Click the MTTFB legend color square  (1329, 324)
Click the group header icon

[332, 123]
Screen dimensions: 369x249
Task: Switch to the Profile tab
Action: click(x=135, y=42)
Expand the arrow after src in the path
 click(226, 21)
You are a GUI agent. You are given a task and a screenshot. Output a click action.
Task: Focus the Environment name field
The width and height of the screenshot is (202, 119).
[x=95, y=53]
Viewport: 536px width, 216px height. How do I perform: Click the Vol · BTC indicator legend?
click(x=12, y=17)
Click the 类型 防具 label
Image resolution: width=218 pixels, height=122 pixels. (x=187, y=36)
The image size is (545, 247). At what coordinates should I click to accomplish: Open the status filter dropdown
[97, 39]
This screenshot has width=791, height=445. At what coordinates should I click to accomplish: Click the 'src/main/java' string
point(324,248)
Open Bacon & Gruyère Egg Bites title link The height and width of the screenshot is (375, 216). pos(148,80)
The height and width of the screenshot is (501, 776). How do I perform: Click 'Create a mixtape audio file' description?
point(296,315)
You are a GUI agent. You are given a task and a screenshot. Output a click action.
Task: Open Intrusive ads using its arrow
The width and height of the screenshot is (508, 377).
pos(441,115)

● ● ●

What belongs in the answer is the line with "Expand the arrow after src in the path" plus every later line of the listing, copied word for word and nothing besides.

* [RESPONSE]:
Expand the arrow after src in the path
 click(226, 21)
You are a GUI agent. You are given a task and a screenshot. Output a click action.
Task: Focus the Environment name field
The width and height of the screenshot is (202, 119).
[x=95, y=53]
Viewport: 536px width, 216px height. How do I perform: Click the Vol · BTC indicator legend?
click(x=12, y=17)
Click the 类型 防具 label
Image resolution: width=218 pixels, height=122 pixels. (x=187, y=36)
The image size is (545, 247). At what coordinates should I click to accomplish: Open the status filter dropdown
[97, 39]
This screenshot has width=791, height=445. At what coordinates should I click to accomplish: Click the 'src/main/java' string
point(324,248)
Open Bacon & Gruyère Egg Bites title link The height and width of the screenshot is (375, 216). pos(148,80)
The height and width of the screenshot is (501, 776). How do I perform: Click 'Create a mixtape audio file' description?
point(296,315)
You are a GUI agent. You are given a task and a screenshot. Output a click action.
Task: Open Intrusive ads using its arrow
The width and height of the screenshot is (508, 377).
pos(441,115)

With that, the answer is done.